# taz.de -- Ertappter Schüler wirft sich vor Bahn: Amoklauf an Kölner Schule vereitelt
       
       > Zum Jahrestag des Amoklaufs von Emsdetten sollen zwei Schüler einen
       > Anschlag auf das Georg-Büchner-Gymnasium in Köln geplant haben. Der
       > 17jährige nahm sich das Leben, sein Komplize wurde festgenommen.
       
 (IMG) Bild: Das Georg-Büchner-Gymnasium in Köln.
       
       KÖLN dpa Sie wollten Mitschüler verletzen und töten und haben das Datum für
       ihre grausige Tat genau geplant: Exakt am Jahrestag des Amoklaufs von
       Emsdetten wollten zwei Schüler des Kölner Georg-Büchner-Gymnasiums im Alter
       von 17 und 18 Jahren nach Angaben der Polizei ein Blutbad unter Mitschülern
       anrichten.
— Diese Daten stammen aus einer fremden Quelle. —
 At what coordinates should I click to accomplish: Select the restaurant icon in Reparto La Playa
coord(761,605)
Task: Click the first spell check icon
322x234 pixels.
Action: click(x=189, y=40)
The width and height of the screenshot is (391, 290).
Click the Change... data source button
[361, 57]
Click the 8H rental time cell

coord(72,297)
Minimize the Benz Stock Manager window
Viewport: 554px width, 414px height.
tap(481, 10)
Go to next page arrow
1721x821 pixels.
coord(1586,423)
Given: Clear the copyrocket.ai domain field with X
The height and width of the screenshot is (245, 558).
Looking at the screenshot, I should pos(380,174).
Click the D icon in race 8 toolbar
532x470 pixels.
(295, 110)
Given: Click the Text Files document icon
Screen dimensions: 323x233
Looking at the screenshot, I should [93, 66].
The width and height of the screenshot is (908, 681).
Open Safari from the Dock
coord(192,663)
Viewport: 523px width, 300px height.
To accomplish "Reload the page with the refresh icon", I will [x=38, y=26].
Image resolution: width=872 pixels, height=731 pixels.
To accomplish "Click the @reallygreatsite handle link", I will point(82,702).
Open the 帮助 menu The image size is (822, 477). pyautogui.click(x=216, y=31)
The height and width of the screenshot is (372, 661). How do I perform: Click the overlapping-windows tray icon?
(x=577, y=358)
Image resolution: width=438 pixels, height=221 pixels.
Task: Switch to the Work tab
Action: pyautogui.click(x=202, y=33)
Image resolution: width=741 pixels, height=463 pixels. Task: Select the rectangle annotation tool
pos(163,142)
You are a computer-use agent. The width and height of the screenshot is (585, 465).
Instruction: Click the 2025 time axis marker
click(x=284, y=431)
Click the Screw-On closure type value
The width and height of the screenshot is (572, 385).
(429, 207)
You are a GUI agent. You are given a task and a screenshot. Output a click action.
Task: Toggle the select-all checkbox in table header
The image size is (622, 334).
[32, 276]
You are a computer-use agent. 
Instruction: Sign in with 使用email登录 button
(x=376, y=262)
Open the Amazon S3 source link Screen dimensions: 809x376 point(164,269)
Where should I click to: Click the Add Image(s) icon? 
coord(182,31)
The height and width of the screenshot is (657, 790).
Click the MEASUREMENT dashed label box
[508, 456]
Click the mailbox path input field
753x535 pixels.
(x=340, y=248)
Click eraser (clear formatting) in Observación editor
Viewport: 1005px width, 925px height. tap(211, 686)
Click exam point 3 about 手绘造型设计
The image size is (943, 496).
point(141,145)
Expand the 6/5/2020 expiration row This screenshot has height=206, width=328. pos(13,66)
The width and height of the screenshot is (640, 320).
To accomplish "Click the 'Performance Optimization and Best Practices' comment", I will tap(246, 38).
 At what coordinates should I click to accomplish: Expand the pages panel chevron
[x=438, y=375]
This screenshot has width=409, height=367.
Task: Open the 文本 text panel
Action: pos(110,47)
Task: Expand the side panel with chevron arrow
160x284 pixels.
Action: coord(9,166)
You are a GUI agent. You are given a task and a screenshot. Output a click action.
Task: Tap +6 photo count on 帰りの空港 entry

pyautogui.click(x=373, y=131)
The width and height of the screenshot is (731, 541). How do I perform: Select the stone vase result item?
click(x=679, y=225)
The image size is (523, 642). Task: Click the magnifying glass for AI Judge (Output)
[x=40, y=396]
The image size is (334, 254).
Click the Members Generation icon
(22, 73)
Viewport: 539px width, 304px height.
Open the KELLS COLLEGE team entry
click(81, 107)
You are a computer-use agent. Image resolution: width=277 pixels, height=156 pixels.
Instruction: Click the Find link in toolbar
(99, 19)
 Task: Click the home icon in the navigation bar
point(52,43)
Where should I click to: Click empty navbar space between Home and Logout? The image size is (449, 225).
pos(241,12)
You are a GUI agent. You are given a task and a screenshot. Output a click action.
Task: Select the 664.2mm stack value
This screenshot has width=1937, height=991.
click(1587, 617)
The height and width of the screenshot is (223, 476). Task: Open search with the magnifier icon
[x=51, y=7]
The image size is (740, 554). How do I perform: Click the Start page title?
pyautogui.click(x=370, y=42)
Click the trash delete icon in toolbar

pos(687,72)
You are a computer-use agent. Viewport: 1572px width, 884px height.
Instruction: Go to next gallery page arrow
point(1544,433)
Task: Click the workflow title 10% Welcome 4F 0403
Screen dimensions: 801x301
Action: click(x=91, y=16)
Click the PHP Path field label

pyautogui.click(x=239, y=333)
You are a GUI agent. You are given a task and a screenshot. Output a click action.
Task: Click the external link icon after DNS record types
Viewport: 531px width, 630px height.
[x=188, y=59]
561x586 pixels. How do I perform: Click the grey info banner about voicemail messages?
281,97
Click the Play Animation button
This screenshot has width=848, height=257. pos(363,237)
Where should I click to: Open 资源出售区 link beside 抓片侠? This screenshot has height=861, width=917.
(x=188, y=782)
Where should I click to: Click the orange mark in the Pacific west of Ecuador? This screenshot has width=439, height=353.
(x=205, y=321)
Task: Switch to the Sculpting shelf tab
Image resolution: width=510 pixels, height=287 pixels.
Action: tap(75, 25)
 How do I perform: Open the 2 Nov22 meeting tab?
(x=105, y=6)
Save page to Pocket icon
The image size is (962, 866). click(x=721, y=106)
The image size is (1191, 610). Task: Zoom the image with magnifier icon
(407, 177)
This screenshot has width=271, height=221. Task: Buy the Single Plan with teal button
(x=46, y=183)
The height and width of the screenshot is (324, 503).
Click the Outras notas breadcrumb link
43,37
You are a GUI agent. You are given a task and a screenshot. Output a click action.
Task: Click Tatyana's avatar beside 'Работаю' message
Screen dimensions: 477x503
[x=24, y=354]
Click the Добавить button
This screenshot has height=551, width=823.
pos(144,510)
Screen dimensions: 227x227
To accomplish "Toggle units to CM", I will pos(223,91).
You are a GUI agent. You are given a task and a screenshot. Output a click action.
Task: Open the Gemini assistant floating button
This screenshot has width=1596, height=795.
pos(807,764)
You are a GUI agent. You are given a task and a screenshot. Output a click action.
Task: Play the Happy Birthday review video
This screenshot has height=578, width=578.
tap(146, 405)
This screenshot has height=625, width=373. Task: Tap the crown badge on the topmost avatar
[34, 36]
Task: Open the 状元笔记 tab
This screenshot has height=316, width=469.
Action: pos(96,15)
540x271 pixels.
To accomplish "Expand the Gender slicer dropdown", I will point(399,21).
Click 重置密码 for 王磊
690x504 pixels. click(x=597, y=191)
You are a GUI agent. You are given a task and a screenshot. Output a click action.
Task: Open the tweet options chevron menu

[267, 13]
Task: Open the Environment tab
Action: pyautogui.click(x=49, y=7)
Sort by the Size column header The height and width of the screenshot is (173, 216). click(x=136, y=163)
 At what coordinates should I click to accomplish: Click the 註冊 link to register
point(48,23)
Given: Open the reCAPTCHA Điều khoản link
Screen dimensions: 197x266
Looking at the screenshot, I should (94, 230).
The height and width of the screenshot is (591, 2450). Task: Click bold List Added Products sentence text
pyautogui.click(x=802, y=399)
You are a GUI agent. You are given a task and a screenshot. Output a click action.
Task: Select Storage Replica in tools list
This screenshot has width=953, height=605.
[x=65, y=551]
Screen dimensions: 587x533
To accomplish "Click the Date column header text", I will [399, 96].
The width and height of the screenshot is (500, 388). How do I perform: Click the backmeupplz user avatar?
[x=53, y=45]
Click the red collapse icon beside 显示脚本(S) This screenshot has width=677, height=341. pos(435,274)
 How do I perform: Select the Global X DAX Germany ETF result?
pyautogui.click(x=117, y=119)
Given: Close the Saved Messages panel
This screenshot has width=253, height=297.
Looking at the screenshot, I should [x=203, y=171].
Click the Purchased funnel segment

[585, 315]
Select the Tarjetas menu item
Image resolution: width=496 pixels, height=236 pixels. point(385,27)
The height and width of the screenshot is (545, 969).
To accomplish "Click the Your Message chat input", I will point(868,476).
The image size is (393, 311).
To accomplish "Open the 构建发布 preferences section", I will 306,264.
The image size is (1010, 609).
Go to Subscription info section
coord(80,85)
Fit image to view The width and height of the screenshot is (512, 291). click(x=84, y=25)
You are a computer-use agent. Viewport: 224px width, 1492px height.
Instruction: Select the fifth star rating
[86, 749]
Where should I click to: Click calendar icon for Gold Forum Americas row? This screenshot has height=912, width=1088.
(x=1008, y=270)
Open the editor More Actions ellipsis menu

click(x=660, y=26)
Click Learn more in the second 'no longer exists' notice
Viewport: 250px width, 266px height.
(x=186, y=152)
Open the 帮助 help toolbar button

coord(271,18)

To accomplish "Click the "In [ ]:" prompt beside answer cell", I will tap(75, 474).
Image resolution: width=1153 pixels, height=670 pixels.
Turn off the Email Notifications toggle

Zwei Armbrüste und 16 Pfeile lagen zu Hause schon parat neben
       einer Liste mit 17 Vornamen von Lehrern und Schülern und einigen
       Softair-Waffen, wie die Polizei am Sonntag mitteilte. Ein Motiv für den
       Plan war nicht so recht zu erkennen, auch wenn der 18-Jährige über Mobbing
       von Mitschülern klagte.
       
       Dass es letztlich nicht zu dem Amoklauf kam, lag an der Wachsamkeit
       mehrerer Mitschüler: Sie sahen, dass der 17-Jährige Bilder des Massakers an
       der Columbine High School im US-Bundesstaat Colorado ins Internet gestellt
       hatte und alarmierten die Schulleitung.
       
       Um eine Ausrede war der 17-Jährige zunächst nicht verlegen: Er habe die
       Bilder von dem Amoklauf ins Internet gestellt, um vor solchen Taten zu
       warnen, sagte er in einem Gespräch mit Schulleitung und Polizei, das
       bereits am Freitag stattfand. Bei dem Massaker von Littleton hatten zwei
       Schüler zwölf Mitschüler, einen Lehrer und schließlich sich selbst
       umgebracht.
       
       Nach dem Gespräch wurde der Junge - er wurde als unauffällig beschrieben -
       nach Hause geschickt. Dort kam er nicht mehr an. Augenzeugen beobachteten,
       wie sich der 17-Jährige absichtlich vor eine Straßenbahn warf. Wenig später
       erlag der Schüler seinen Verletzungen.
       
       Als die Polizei erfuhr, dass es sich bei dem Selbstmörder um jenen Jungen
       mit den Amok-Fotos handelte, verschärften die Beamten ihre Ermittlungen und
       kamen bald auf die Spur seines 18-jährigen Kumpels. Dieser gab den Plan für
       die Bluttat zu: Sie wollten in ihrer Schule Menschen verletzen und töten
       und sich danach selbst das Leben nehmen, gab die Polizei die Aussagen des
       18-Jährigen wieder. Neben den Waffen stellte die Polizei auch die Computer
       der beiden Schüler sicher.
       
       Von der Auswertung der Computer erhoffen sich die Ermittler weitere
       Hinweise auf die Gründe für den blutigen Plan. Vor allem die Motive des
       17-Jährigen liegen noch im Dunkeln. Norbert Wagner von der Kölner Polizei
       sagte, der 18-Jährige passe "in das klassische Raster, das man bei solchen
       Tätern immer wieder findet". Er spielte damit auf die Mobbing-Klagen des
       18-Jährigen an, der bis auf den 17-Jährigen nach ersten Erkenntnissen der
       Polizei wenig enge Freunde hat.
       
       Bei einer Umsetzung des Plans hätte es erneut einen schwarzen 20. November
       an einer Schule in Nordrhein-Westfalen gegeben. Vor genau einem Jahr hatte
       ein hasserfüllter Ex-Schüler im westfälischen Emsdetten mit einem
       Waffenarsenal von Gewehren, Sprengfallen und Rauchbomben seine frühere
       Schule überfallen, 37 Menschen verletzt und anschließend sich selbst
       getötet.
       
       Auf solch ein Arsenal stieß die Kölner Polizei nicht, und auch Hinweise
       darauf, dass der 18-Jährige Molotow-Cocktails und Rohrbomben gebastelt
       habe, bestätigen sich zunächst nicht. Ermittler Wagner ist sich aber
       sicher: "Die Vorbereitung für diese Tat mussten wir ernst nehmen."